Instead of the cars snapping into position when a new position packet arrives over the net (as seen in LFS), the sim smooths out the position change when new packets arrive so you don't get that jerky movement. This neccessarily introduces some more latency on top of what you already get over the net and may also make the cars look somewhat detached from the laws of physics, but it looked rather well done in that clip.
LFS could absolutely benefit from something like that, yes. For one it'd make door to door racing against a lagging player a little safer.
What exactly has changed compared to 1.02 with the Scazzato sound? Less distortion at least, but I still get the feeling I'm hearing audio track from some onboard video where sound is very low quality and distorted by wind noise. Interesting coincidence how similar it sounds (in 1.02 at least) but I don't think that is the intention though.
At least good that the rumours (some months ago at rsc) weren't true, that Scazzato would have been excluded completely. Not like that there are too many games trying to do it (sounds) the other way (synthesized).

_Record extracts_

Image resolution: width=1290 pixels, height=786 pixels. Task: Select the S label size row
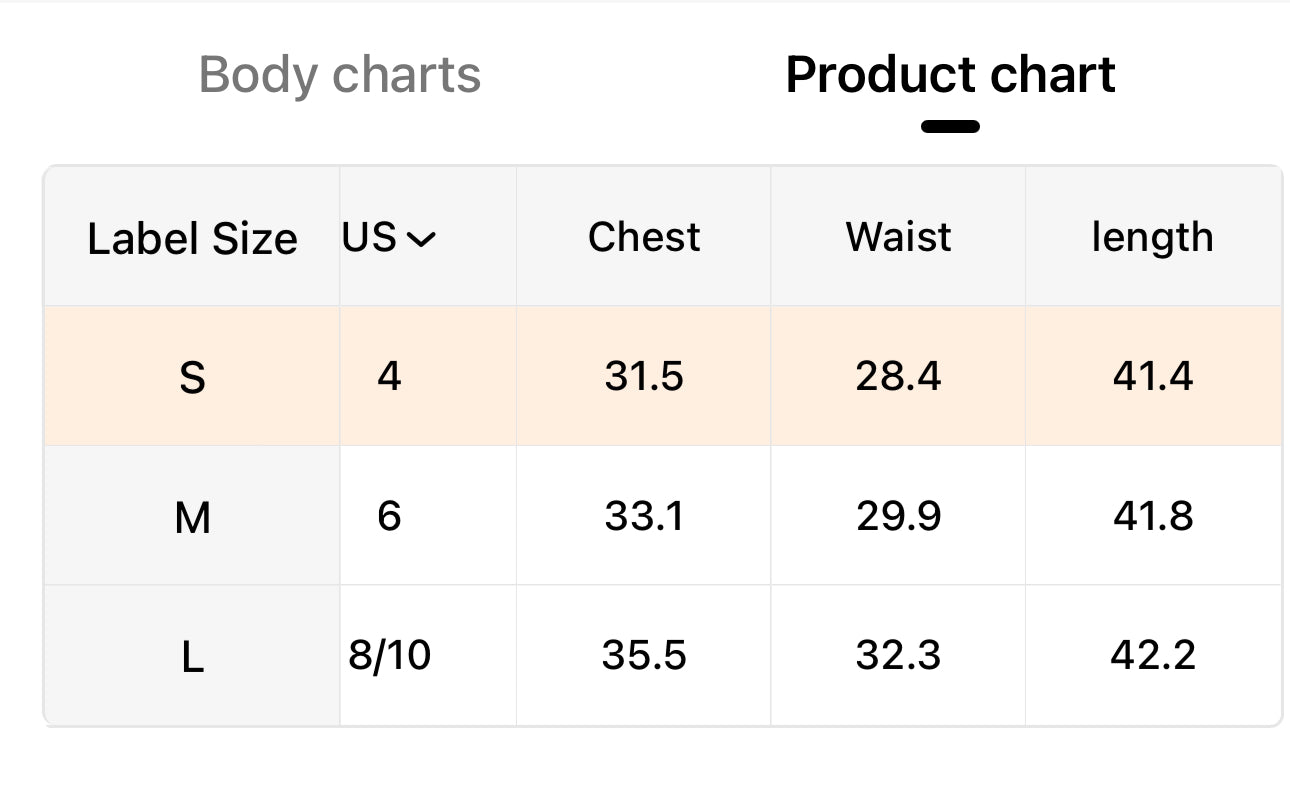(192, 377)

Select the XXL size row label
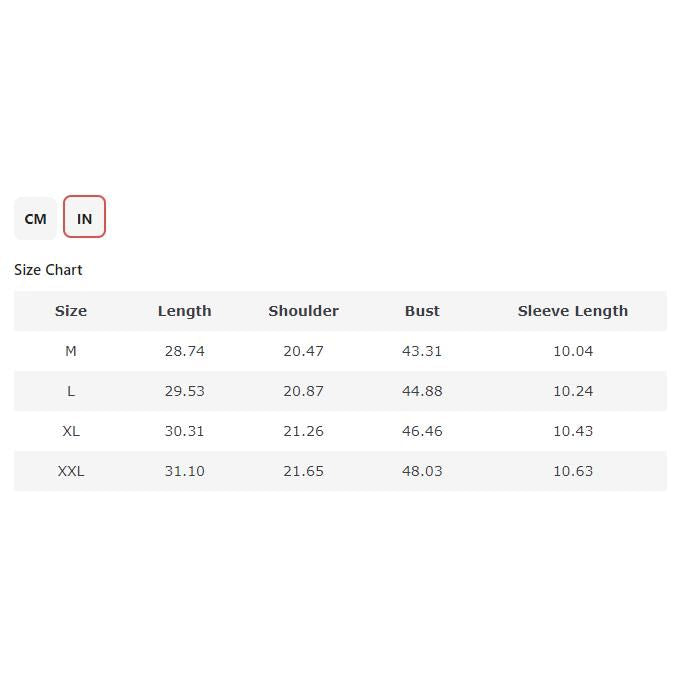pyautogui.click(x=71, y=471)
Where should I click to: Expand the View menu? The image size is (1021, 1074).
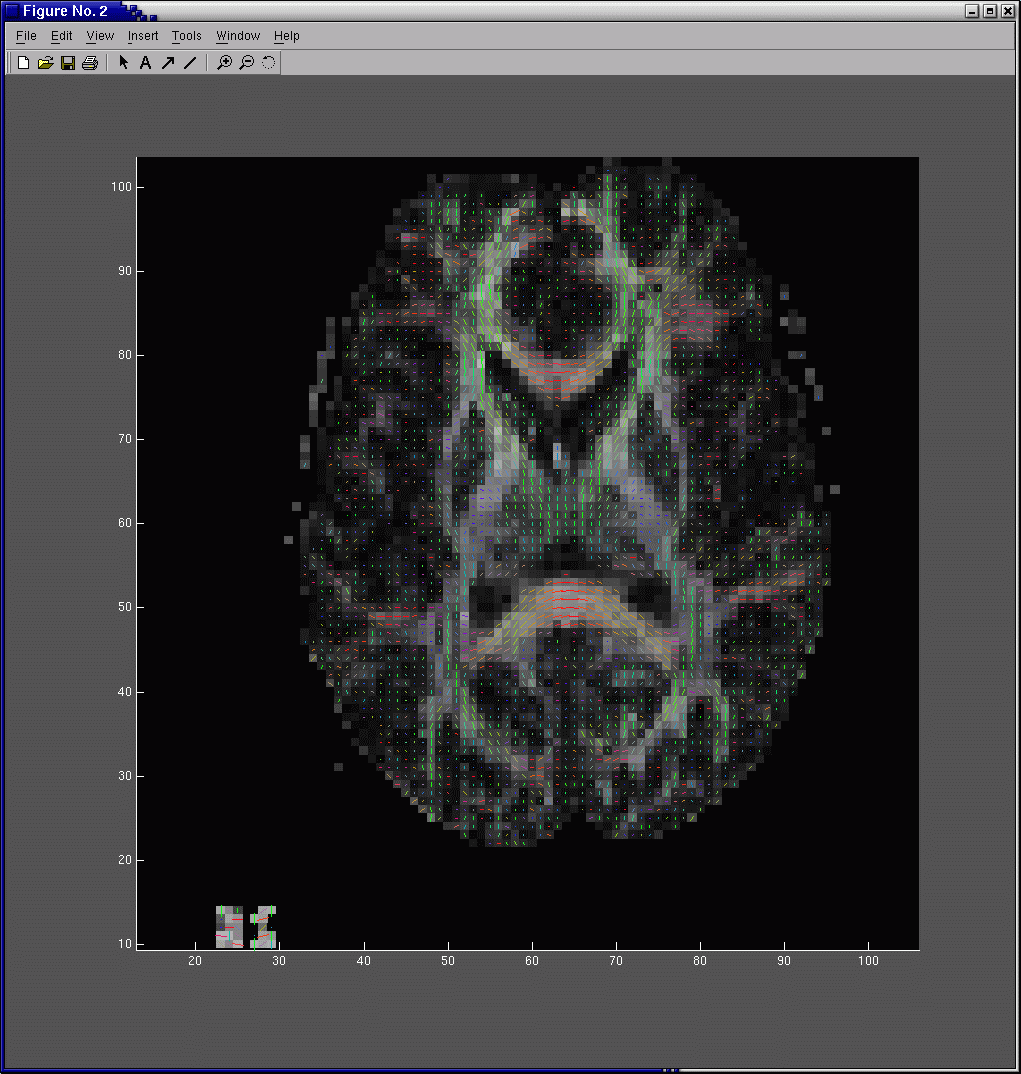100,36
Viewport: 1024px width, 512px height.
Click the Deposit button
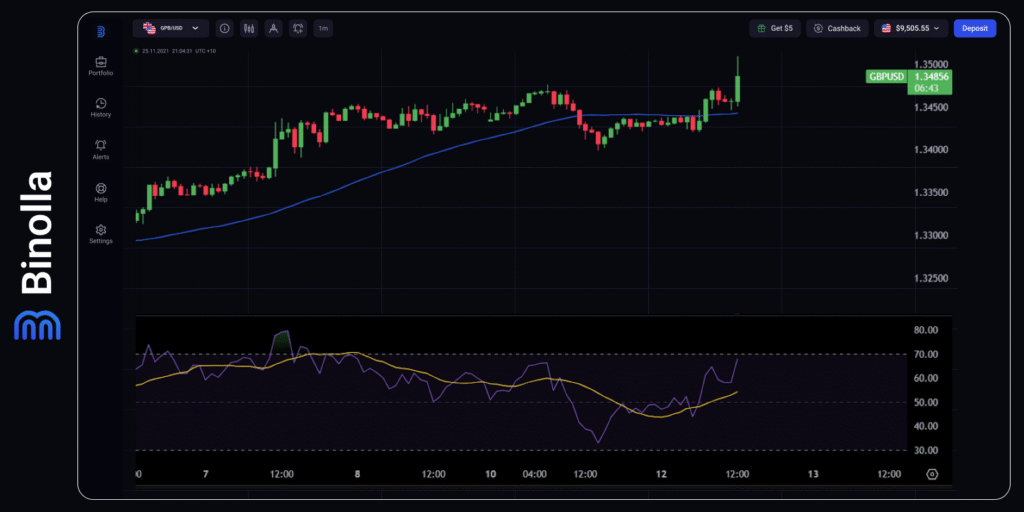point(974,29)
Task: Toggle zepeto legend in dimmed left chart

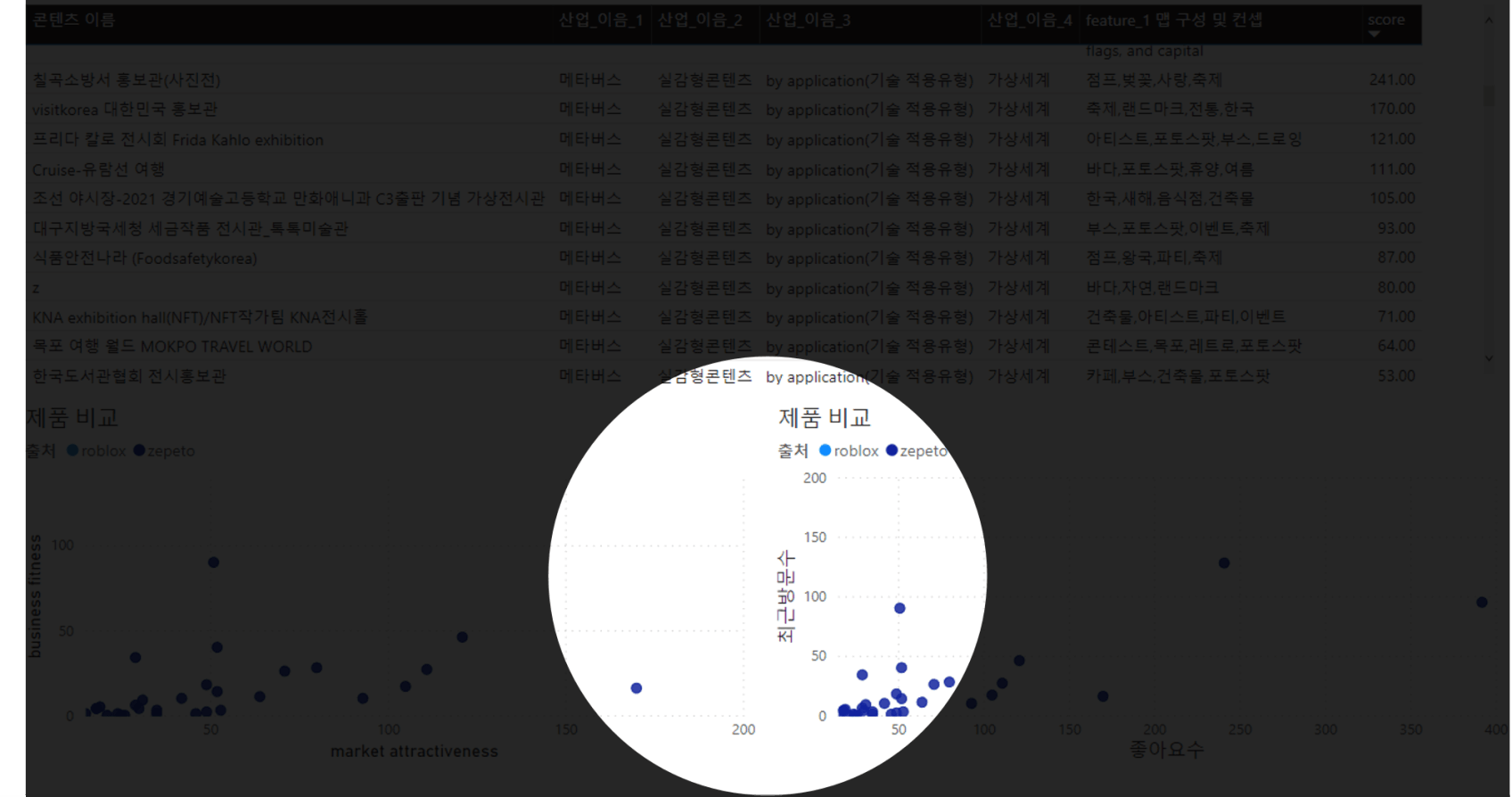Action: 139,450
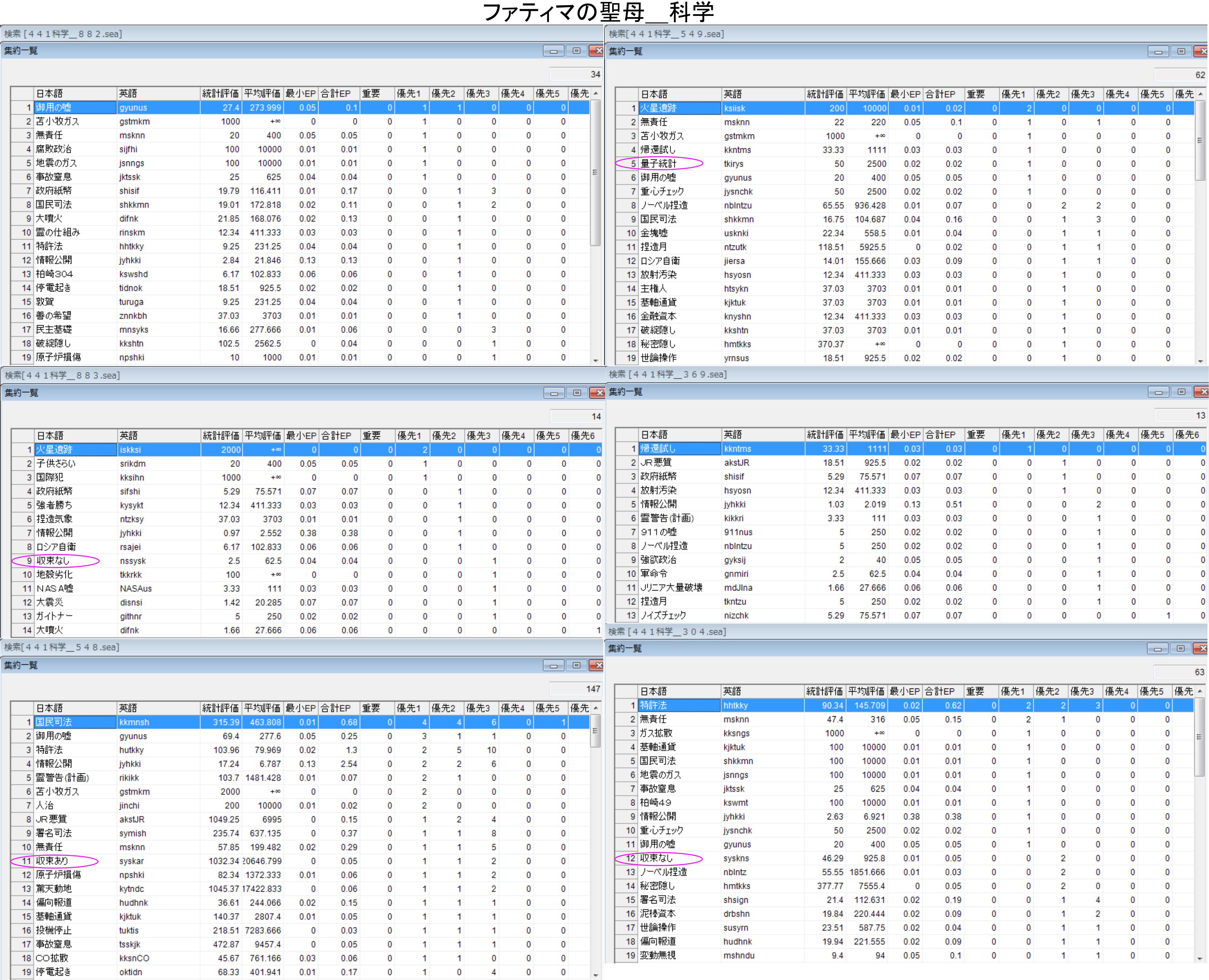
Task: Sort by 統計評価 header in the 883.sea table
Action: pyautogui.click(x=221, y=436)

_The tasks_
1) In the racing sim discussion, why does the sim smooth out position changes when new packets arrive, and what downsides does the text say this brings?
2) Copy out the stretch of the entries from the line that contains "Where should I" through the line that contains "point(974,29)", and leave out the pictures.

_Answers below_
1) The sim smooths position changes so the cars don't move jerkily by snapping into place whenever a new position packet arrives, as they do in LFS. The downsides are added latency on top of the network delay, and cars that may look somewhat detached from the laws of physics.

2)
Where should I click to: Expand the View menu? The image size is (1021, 1074).
100,36
Viewport: 1024px width, 512px height.
Click the Deposit button
point(974,29)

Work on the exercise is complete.